This behavior is making me feel awful like I am unable to cuddle and hold him without causing him to squeak.. 

Oops almost forgot to mention that I checked his body for any scratches or growths, but he seemed fine physically....


----------



## L_B_b_B_Rat (Jan 24, 2008)

My boy Chewy also does this. That squeak you get when you pet them is a happy squeak, and the grunt sounding one is an unsure squeak. No worries, mine BOTH do this when they're sleeping, they can't see you so they're afraid at first. They also do that unsure squeak when you give them bath's... and like I said, Chey's the loud one, and he SCREAMS! While Lucky is just more squirmy, Chewy makes us know when hes not into it or he's scared. Hope this helps!

Logan B. / L_B_b_B_Rat
Logan's Rattery


----------



## lilspaz68 (Feb 24, 2007)

Sounds like you have a vocal boy. I doubt he's hurt at all, he's just not a brave character. Be as gentle as possible and telegraph when you are picking him up, but ignore his squeaks and he'll hopefully get over his issues soon :lol:


----------



## Adie09 (Jan 24, 2008)

My rat Blinkin' does this...but I see it more as a 'leave me alone to explore the blankets' squeek. lol I dunno she doesn't seem to do it that much anymore but I didn't really think that much of it. I figured she was just a squeeker lol

Nikki >.<


----------



## Psykotik (Feb 3, 2007)

he might not be fully used to yet... try what i did (thanks jenny or twitch, cant remember which one  for this idea) take a few nice warm showers with him, dont let him climb up you, but perhaps occasionlly petting him while hes on the floor of the tub?

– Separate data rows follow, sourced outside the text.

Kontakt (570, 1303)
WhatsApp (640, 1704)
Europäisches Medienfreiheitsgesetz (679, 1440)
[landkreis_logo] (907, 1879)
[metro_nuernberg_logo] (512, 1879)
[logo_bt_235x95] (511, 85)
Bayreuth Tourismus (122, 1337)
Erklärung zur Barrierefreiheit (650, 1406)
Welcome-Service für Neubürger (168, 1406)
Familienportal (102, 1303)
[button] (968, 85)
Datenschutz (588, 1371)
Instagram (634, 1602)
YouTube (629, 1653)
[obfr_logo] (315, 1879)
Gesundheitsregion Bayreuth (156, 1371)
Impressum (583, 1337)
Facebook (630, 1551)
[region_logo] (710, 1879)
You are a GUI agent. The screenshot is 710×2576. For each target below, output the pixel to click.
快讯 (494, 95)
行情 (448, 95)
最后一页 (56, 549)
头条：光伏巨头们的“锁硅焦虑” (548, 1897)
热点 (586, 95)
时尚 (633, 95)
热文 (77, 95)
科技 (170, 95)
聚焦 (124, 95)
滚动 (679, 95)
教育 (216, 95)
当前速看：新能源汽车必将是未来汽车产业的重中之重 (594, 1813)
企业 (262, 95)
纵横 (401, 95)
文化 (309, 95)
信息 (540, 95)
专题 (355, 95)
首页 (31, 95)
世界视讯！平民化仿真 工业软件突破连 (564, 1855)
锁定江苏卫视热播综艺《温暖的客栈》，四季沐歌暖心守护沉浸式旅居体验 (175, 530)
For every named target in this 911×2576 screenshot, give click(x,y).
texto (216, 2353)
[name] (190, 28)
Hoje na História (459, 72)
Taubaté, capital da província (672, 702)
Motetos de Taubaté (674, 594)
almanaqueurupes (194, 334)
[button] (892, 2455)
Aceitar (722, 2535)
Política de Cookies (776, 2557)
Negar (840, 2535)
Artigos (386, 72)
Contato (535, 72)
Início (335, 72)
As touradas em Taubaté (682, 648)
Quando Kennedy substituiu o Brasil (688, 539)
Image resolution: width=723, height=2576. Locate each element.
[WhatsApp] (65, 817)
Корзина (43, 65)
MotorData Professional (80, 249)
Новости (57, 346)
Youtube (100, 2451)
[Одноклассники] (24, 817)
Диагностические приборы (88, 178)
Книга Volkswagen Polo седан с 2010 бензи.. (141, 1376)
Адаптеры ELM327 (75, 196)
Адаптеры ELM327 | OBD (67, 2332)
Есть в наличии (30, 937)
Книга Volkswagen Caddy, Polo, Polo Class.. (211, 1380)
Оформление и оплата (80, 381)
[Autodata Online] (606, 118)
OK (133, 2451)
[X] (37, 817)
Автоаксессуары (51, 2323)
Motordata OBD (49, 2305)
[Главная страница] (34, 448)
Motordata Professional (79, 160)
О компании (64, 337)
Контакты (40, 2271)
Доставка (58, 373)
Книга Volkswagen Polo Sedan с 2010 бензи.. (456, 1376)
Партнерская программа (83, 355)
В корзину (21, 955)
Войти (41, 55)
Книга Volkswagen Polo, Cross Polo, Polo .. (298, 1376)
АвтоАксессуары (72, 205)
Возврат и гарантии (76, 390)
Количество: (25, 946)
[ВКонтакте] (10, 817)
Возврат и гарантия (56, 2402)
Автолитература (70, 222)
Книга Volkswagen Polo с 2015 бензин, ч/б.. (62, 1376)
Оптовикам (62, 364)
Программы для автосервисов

it worked with Juranamo, he used to be a squeaker, now hes jsut a jumper =P


----------



## beanieboo-rattles (Jan 3, 2008)

LOL i tried the shower thing with one of mine....i ended up with my calves shredded lol guss she isnt a water baby =p


----------



## spoongirl (Dec 19, 2007)

> Sounds like you have a vocal boy. I doubt he's hurt at all, he's just not a brave character. Be as gentle as possible and telegraph when you are picking him up, but ignore his squeaks and he'll hopefully get over his issues soon


Yeah this seems like the most likely situation with him. I think he just gets moody sometimes and is willing to let me know :roll: I was just getting a bit worried since, he can be so whiny sometimes :lol: He's a super sweetie though and seems the most kissy and affectionate of all my boys so far. 



As for the shower suggestion.. oh boy he would have an all out conniption fit and scratch up my calves. I tried giving my boys a bath a few weeks ago and they got really upset. I've never had rat's get that upset over a bath before. So I've opted for the baby wipe route for the time being. 

Anyways thanks for the suggestions


----------



## Sami (Dec 11, 2007)

Dust squeaks every now and then when we hold her. She cries every time we give her URI meds, and sometimes when she _thinks_ we're going to give her meds. Also when we take her treats away, but other than that she never squeaks. Some rats just like to make their opinions known to the world, just like people. XD


----------



## dragonegg (Oct 2, 2007)

My Pookie squeaks a lot, at me and at her buddy Scrumph. It's just her way of saying, "I don't want this". She squeaks when Scrumph wrestling is getting too much for her. 

Mostly she doesn't squeak now when I pick her up, but when she realizes I'm about to put her back into her cage, she squeaks and tries to jump out of my hand. LOL.


----------